[Page]
Start

Given a function, it is often useful to know the rate at which the function changes. To give you a feeling why this is true, consider the following:

If $s(t)$ represents the position of an object on a line (with respect to time), the rate of change gives the velocity of the object.
If $v(t)$ represents the velocity of an object with respect to time, the rate of change gives the acceleration of the object.
If $R(x)$ represents the revenue generated by selling $x$ objects, the rate of change gives us the marginal revenue, meaning the additional revenue generated by selling one additional unit. Note, there is an implicit assumption that $x$ is quite large compared to $1$.
If $C(x)$ represents the cost to produce $x$ objects, the rate of change gives us the marginal cost, meaning the additional cost generated by selling one additional unit. Again, there is an implicit assumption that $x$ is quite large compared to $1$.
The rate of change of a function can help us approximate a complicated function with a simple function.
The rate of change of a function can be used to help us solve equations that we would not be able to solve via other methods.

1 From slopes of secant lines to slopes of tangent lines

We’ve been computing average rates of change for a while now,

\[ {\text {average rate of change= }} \frac {\text {change in the function (output)}}{\text {change in the input }}. \]

More precisely, the average rate of change of a function $f$ is given by

\[ {\text {average rate of change of $f$ }} =\frac {f(x)-f(a)}{x-a}, \]

as the input changes from $a$ to $x$.

What happens if we compute the average rate of change of $f$ for each value of $x$ as $x$ gets closer and closer to $a$? In other words, what is the meaning of the limit

\[ \lim _{x\to a} \frac {f(x)-f(a)}{x-a}, \]

provided that the limit exists?

Naturally, we call this limit the instantaneous rate of change of the function $f$ at $a$.

(In this example we will use abreviation AvRCh for the average rate of change, and InRCh for the instantaneous rate of change.)

Let $f(x)=2x^2+3$.

(a): Find the expression for the average rate of change of $f$ between the points $a=2$ and $x=-1$.
\[ AvRCh=\frac {f(-1)-f(2)}{-1-\left (\answer [given]{2}\right )} \]
Now evaluate the function,
\[ AvRCh=\frac {2(-1)^2+3-(2(2)^2+3)}{-1-\left (\answer [given]{2}\right )}. \]
Simplify,
\[ AvRCh=\frac {5-11}{-3}=2. \]
(b): Find the average rate of change of $f$ between the points $a=2$ and $x$, $x\ne 2$.
\[ AvRCh=\frac {f(x)-f(2)}{x-\answer [given]{2}} \]
Now substitute in for the function,
\[ AvRCh=\frac {2x^2+3-11}{x-\answer [given]{2}} \]
Simplify the top,
\[ AvRCh=\frac {2x^2-8}{x-\answer [given]{2}}. \]
Factor,
\[ AvRCh=\frac {2(x^2-4)}{x-2} \]
Factor and cancel,
\[ AvRCh=\frac {2(x+2)\cancel {(x-2)}}{\cancel {x-2}}=2(x+2) \]
(c): Find the instantaneous rate of change of $f$ at the point $x=2$.
\[ InRCh= \lim _{x\to 2} \frac {f(x)-f(2)}{x-2} \]
So, the instantaneous rate of change is the limit, as $x\to 2$, of average rates of change of $f$ between points $a=2$ and $x$, for $x\ne 2$.

End

[What needs to be done] Extend the lesson on rates of change above, picking up right after its final sentence.

[Source data]
Start

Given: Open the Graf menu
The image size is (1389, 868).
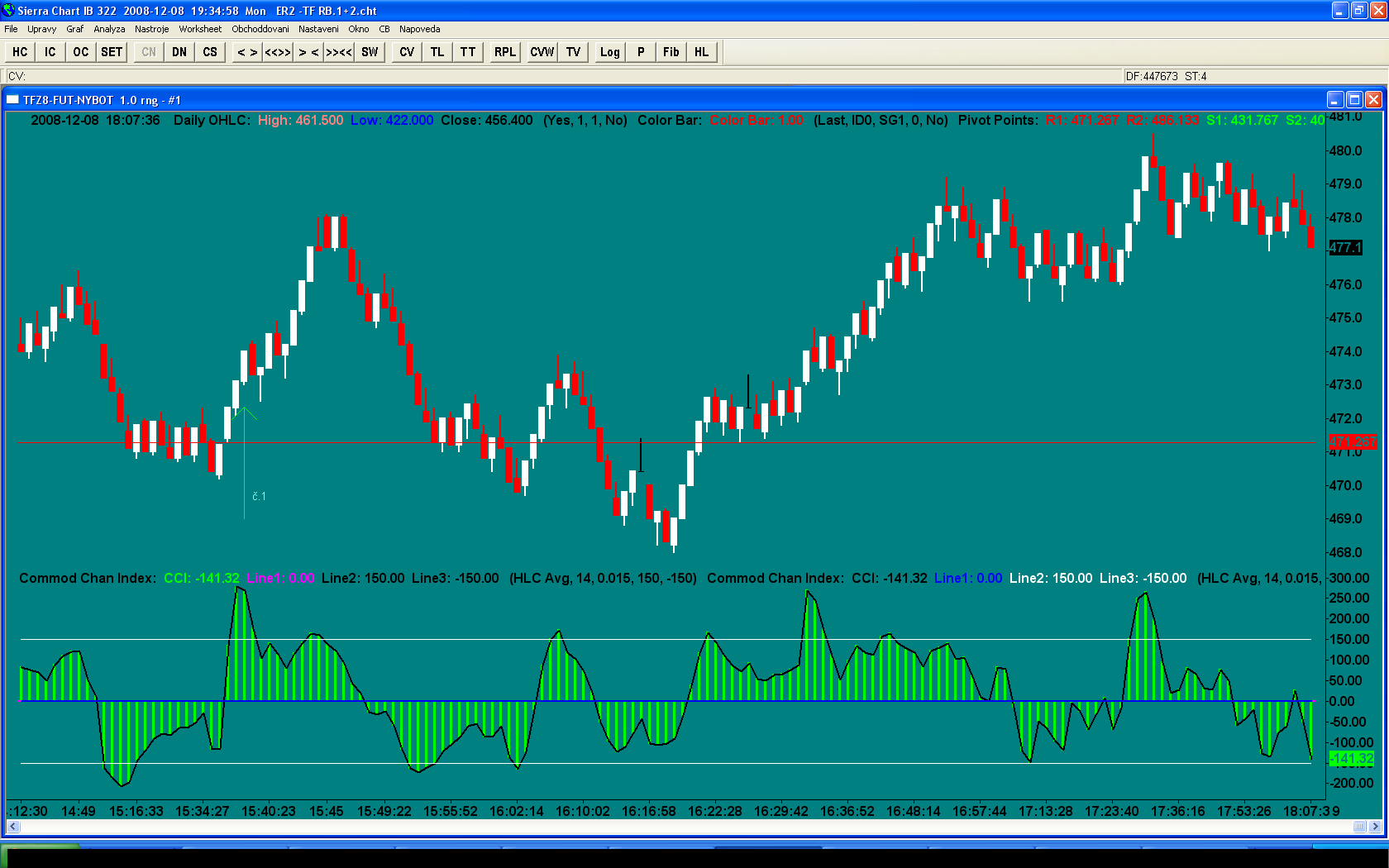Looking at the screenshot, I should (74, 29).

End

[Answer to this task]
We have already computed an expression for the average rate of change for all $x\ne 2$. Therefore,
\[ InRCh=\lim _{x\to 2}2(x+2)=8 \]

We can arrive at the same limit,

\[ \lim _{x\to a} \frac {f(x)-f(a)}{x-a}, \]

within a completely different context.

Have a look at the figure below. The figure depicts a graph of the function $f$, two points on the graph, $(a,f(a))$ and $(x,f(x))$, and a secant line that passes through these two points.

The slope of this secant line is equal to $\frac {f(x)-f(a)}{x-a}$!

This is exactly the expression for the average rate of change of $f$ as the input changes from $a$ to $x$!

Therefore,

\[ {\text {slope of secant line $=$}}{\text { average rate of change.}} \]

As before, we can ask ourselves: What happens as $x$ gets closer and closer to $a$? In other words, what is the meaning of the limit of slopes of secant lines through the points $(a,f(a))$ and $(x,f(x))$ as $x$ gets closer and closer to $a$?

How can we interpret the limit

\[ \lim _{x\to a} \frac {f(x)-f(a)}{x-a}, \]

provided that the limit exists?

This scenario is illustrated in the figure below. What happens as $x\to a$?

Notice that all the secant lines in the figure pass through the given point $(a,f(a))$. What distinguishes these lines are their slopes; the slope of each line is determined by an additional point on the line, $(x,f(x))$. The figure suggests that“the limit of slopes of secant lines” is the slope of a special line, called the tangent line to the curve $y=f(x)$ at the point $(a,f(a))$. Notice how the tangent line and the curve are indistinguishable near the point $(a,f(a))$. If one can “zoom in” on the graph at $(a, f(a))$ sufficiently so that it appears to be a straight line, then that line is the tangent line to $f(x)$ at the point $(a,f(a))$. This is illustrated in the figure below.

Each of the following four figures depicts the graph of the same function $f$ and a line that passes through the point $(1,f(1))$.

Only one of the figures depicts the line tangent to the curve $y=f(x)$ at the point $(1,f(1))$. Which one?

Figure A Figure B Figure C Figure D

Only the line in figure $B$ looks indistinguishable from the curve $y=f(x)$ near the point $(1,f(1))$.

Obviously, the limit

\[ \lim _{x\to a} \frac {f(x)-f(a)}{x-a}, \]

has many different interpretations, depending on the context, such as the slope of the tangent line, the instantaneous rate of change, and the instantaneous velocity.

Therefore, this limit deserves a special name that could be used regardless of the context.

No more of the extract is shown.